|Your account||Today's news index||Weather||Traffic||Movies||Restaurants||Today's events|
Tuesday, August 10, 2004 - Page updated at 12:00 A.M.
Southeast Iowa becomes a Mecca for meditation
By Kari Lydersen
"Some people think TM is some kind of cult or devil worship," he said. "I thought it might be negative for my business, that customers would freak out."
Things turned out just the opposite.
With much lower overhead, he found revenue for Cambridge Investment Research rising from one year to the next. He went from a gross revenue of about $500,000 a year in the D.C. area to more than $50 million in 2002. The magazine Investment Advisor named him broker-dealer of the year in 2003.
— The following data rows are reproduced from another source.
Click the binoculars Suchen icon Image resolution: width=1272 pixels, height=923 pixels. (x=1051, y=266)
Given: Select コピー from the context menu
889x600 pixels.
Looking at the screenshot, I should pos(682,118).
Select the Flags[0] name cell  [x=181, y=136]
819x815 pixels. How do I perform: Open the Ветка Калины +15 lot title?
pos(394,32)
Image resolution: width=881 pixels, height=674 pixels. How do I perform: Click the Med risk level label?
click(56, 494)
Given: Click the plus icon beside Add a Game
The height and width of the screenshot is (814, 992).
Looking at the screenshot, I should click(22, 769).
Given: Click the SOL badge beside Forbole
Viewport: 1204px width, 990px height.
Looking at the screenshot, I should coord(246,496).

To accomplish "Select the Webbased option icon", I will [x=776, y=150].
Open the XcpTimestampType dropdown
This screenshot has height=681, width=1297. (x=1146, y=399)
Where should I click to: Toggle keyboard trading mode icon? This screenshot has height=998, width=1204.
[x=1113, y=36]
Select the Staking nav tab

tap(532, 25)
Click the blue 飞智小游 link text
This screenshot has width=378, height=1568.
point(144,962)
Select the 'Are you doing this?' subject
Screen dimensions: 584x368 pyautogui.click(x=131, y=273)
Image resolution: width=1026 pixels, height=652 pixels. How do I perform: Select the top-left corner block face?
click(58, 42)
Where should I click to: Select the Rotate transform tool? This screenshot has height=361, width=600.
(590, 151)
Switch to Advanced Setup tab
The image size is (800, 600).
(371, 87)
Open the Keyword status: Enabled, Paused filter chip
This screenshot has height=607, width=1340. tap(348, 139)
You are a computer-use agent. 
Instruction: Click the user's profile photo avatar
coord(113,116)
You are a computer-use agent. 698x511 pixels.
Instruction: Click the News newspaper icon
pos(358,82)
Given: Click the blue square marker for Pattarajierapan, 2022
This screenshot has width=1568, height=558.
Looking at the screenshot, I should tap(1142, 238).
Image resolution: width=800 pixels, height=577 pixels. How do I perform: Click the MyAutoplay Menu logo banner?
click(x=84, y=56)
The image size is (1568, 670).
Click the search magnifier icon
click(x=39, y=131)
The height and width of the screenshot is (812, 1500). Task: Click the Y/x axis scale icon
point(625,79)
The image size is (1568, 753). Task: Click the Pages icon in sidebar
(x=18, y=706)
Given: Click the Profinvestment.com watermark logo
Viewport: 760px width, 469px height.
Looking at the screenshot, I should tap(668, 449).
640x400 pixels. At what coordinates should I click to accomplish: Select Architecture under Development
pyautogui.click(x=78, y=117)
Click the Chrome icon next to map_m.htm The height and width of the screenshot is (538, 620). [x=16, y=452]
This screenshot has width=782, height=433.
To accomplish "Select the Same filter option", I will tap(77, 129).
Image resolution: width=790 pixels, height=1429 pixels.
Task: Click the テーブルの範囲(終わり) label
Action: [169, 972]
He credits Transcendental Meditation, which he began practicing as a freshman at Amherst College in 1971, for fueling his success.
"Even if investors or customers aren't interested in TM, they are attracted to the fact that I moved here to do this, that I'm concerned about more than just making money or having an ocean view," said Schwartz, who is considering changing his title from chief executive to chief spiritual officer. "That's the kind of business they want to be involved with."
Many other people in Vedic City and neighboring Fairfield feel the same way. The community founded by followers of the Maharishi Mahesh Yogi, the Beatles' meditation guru, has become an entrepreneurial Mecca of the Midwest.
Followers began flocking to Fairfield after the establishment of the Maharishi University of Management in 1974, and Vedic City was incorporated in 2001. Residents estimate that one-fourth of the 10,000 people in Fairfield and Vedic City practice TM.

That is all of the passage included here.